3 Gedanken zu 4 Zitaten zur Gestaltung der Ausstellungs­­räume

von Matthias Castorph

Man kann die Vergangenheit neu erfinden und für die eigenen Zwecke neu einkleiden, wenn sie niemand erinnert. Das nennt man dann Originalität“. 1

1: aus: Brian O’Doherty „In der weißen Zelle, Inside the White Cube“, Berlin 1996, S. 130

Simulation KLH – vorher – nachher, Matthias Castorph

Wie viel Raum braucht ein Bild zum Atmen? Sobald die Bilder selbst die Modi der „Wandergreifung“ bestimmen, kann man den etwas angespannten Wortwechsel zwischen Ihnen nicht mehr überhören. Was geht noch zusammen, was nicht mehr? Die Ästhetik der Hängung entwickelt ihre eigene Übung, die zur Konvention wird, die zum Gesetz wird. Wir treten ein in die Ära, da Bilder die Wand als eine Art Niemandsland betrachten, auf das sie ihre Besitzansprüche zu projizieren haben. … War die Wand erst mal zu einer ästhetischen Kraft geworden, verwandelte sie alles, was auf ihr erschien. Die Umgebung der Kunst, die Wand, war in einem Maße reich an Bedeutung geworden, das sie nun in kleinen Raten an die Kunst zurückzahlen konnte. …Seitdem ist es unmöglich, eine Ausstellung vorzubereiten, ohne vorher den Raum wie ein Gesundheitsinspektor zu mustern und dabei die Ästhetik der Wand zu berücksichtigen, welche das Werk unweigerlich in einer Art und Weise „artifiziert“, die seiner Intention zuwiderlaufen kann.“ 2

 

München

Gesundheitsinspektor im Niemandsland

 

Das KH agiert. Eine Raumcollage vom Gesundheitsinspektor mit Bezügen gereinigt – von Bezügen zu Marcel D. und seinen Urinalen. Beziehung suchend zum „Salon de Madame B.“ des Piet M. und sich dabei auf seine innere Ordnung – das Raster – verlassend. Reinlichkeitsästhetik „inside the white cube“. Erinnerung an Bedeutungen durch Volumen im Raum – als Versuch einer Volumetrie ohne Bedeutung. Ein Raumstück – durch Aussortieren und Wegschneiden entstandener Raum – ein Gegenüber für „gefährliche, aussortierte, uninteressante, ungeeignete und weggeschnittene Objekte“.

2: aus: Brian O’Doherty „In der weißen Zelle, Inside the White Cube“, Berlin 1996, S. 26/ S. 27

3 Skizzen: KH Innenraum, Matthias Castorph

Ottobrunn

Insideout

 

Bei Gruppenausstellungen herrschen schnell Zustände wie auf dem Balkan! Grenzkonflikte, wo immer man hinblickt. Ein unbehagliches Gefühl stellt sich ein, wenn man sieht, wie Kunstwerke Fläche beanspruchen, ohne Raum zu greifen, im Kontext des ortlosen Raums der Galerie. Das geschäftige Hin und Her auf der Wand holte diese aus der Neutralität.
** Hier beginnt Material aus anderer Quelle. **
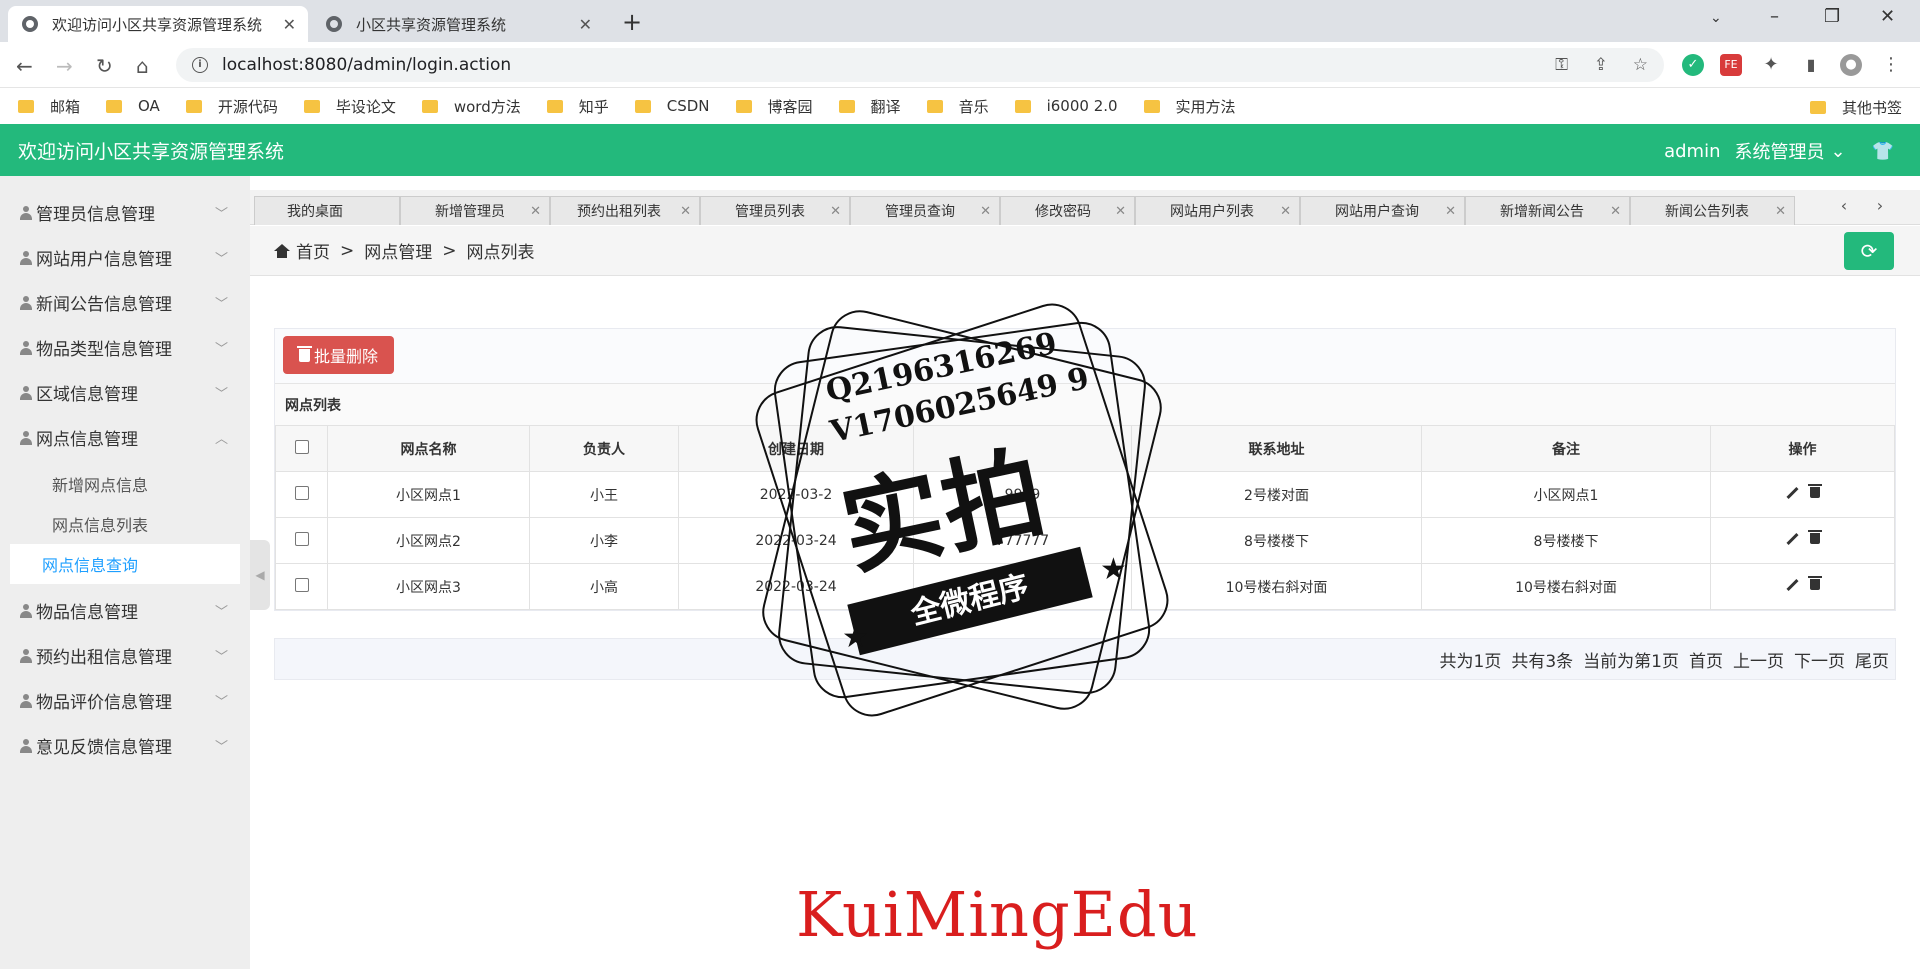 The width and height of the screenshot is (1920, 969). What do you see at coordinates (1811, 65) in the screenshot?
I see `sidepanel-icon: ▮` at bounding box center [1811, 65].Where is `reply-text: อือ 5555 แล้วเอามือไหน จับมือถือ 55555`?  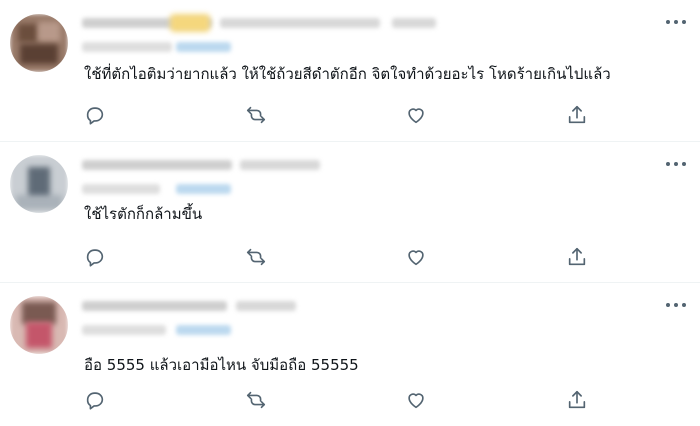
reply-text: อือ 5555 แล้วเอามือไหน จับมือถือ 55555 is located at coordinates (222, 365). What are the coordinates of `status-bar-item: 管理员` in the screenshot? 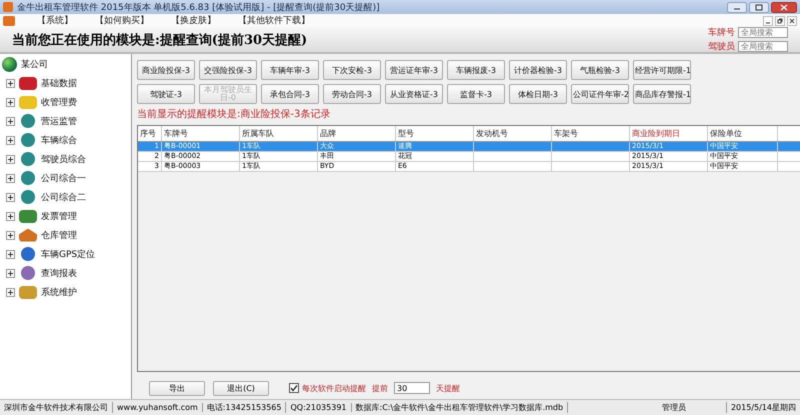 It's located at (692, 408).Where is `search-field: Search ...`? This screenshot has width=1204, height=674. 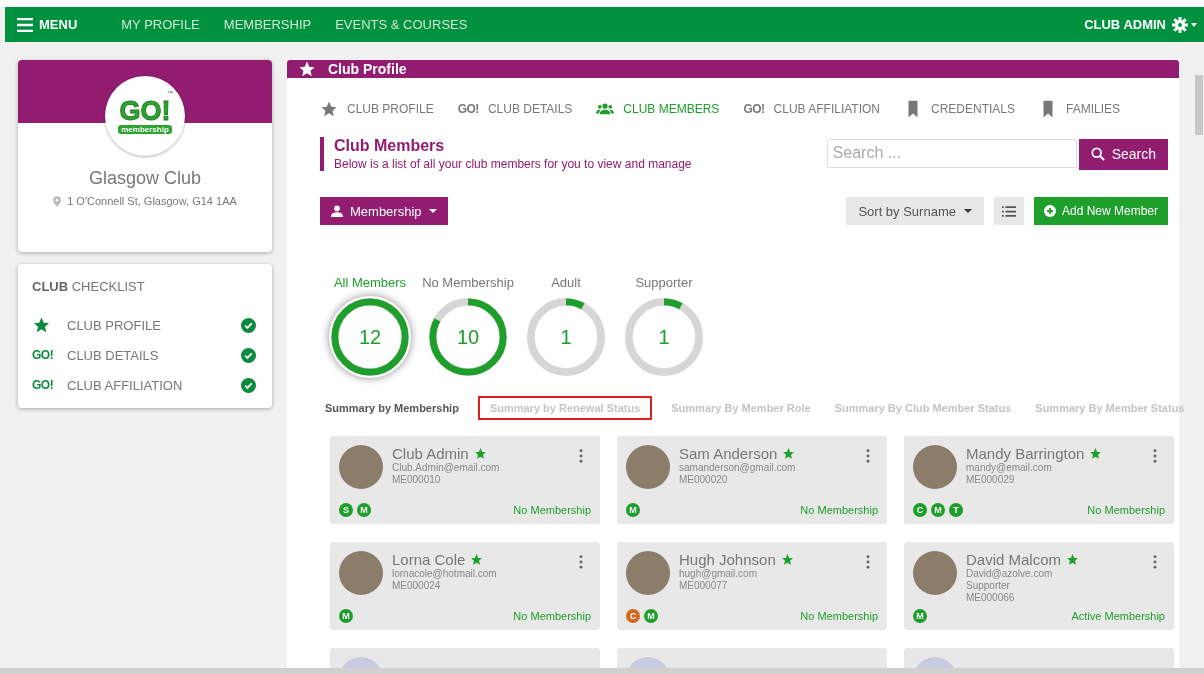
search-field: Search ... is located at coordinates (952, 153).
Indem sie nun an der Kunst teilnahm und diese nicht mehr allein trug wurde die Wand zum Austragungsort ideologischer Zwiste, und jede neue Entwicklung musste Position zu ihr beziehen.“ 3

 

Das KH bezieht Position. Im Vitrinenraum der Laube, selbst als bestimmendes Exponat – das KH als raumbestimmter Körper – als Raummodell, als Insideout des eigenen Raums – Wände als Summe der Oberflächen im KH. Das KH zeigt sich verkleinert, abstrahiert, konzentriert und umgestülpt: das Innerste nach Außen, als Basis für „inspirierende und verflochtene Entstehungsprozessstücke“. Die Oberfläche formuliert die gedachte Trennung des eigenen Raums und seines Körpers. Raumdichtung: pro Bau, Duschdichtanstrich – lösemittelfrei.

3: aus: Brian O’Doherty „In der weißen Zelle, Inside the White Cube“, Berlin 1996, S. 27

KHB Außenraum – Grüner Anstrich, Matthias Castorph

und an beiden Orten:

 

Der Fußboden … wird mit Teppich belegt, so dass man geräuschlos einhergeht und die Füße sich ausruhen, während die Augen an der Wand heften. Die Kunst hat hier die Freiheit, wie man so sagt, „ihr eigenes Leben zu leben.“ 4

4: aus: Brian O’Doherty „In der weißen Zelle, Inside the White Cube“, Berlin 1996, S. 10

Matthias Castorph

ist Architekt und Stadtplaner. Neben seiner städtebaulichen Tätigkeit Realisierung zahlreicher Ausstellungen im In- und Ausland.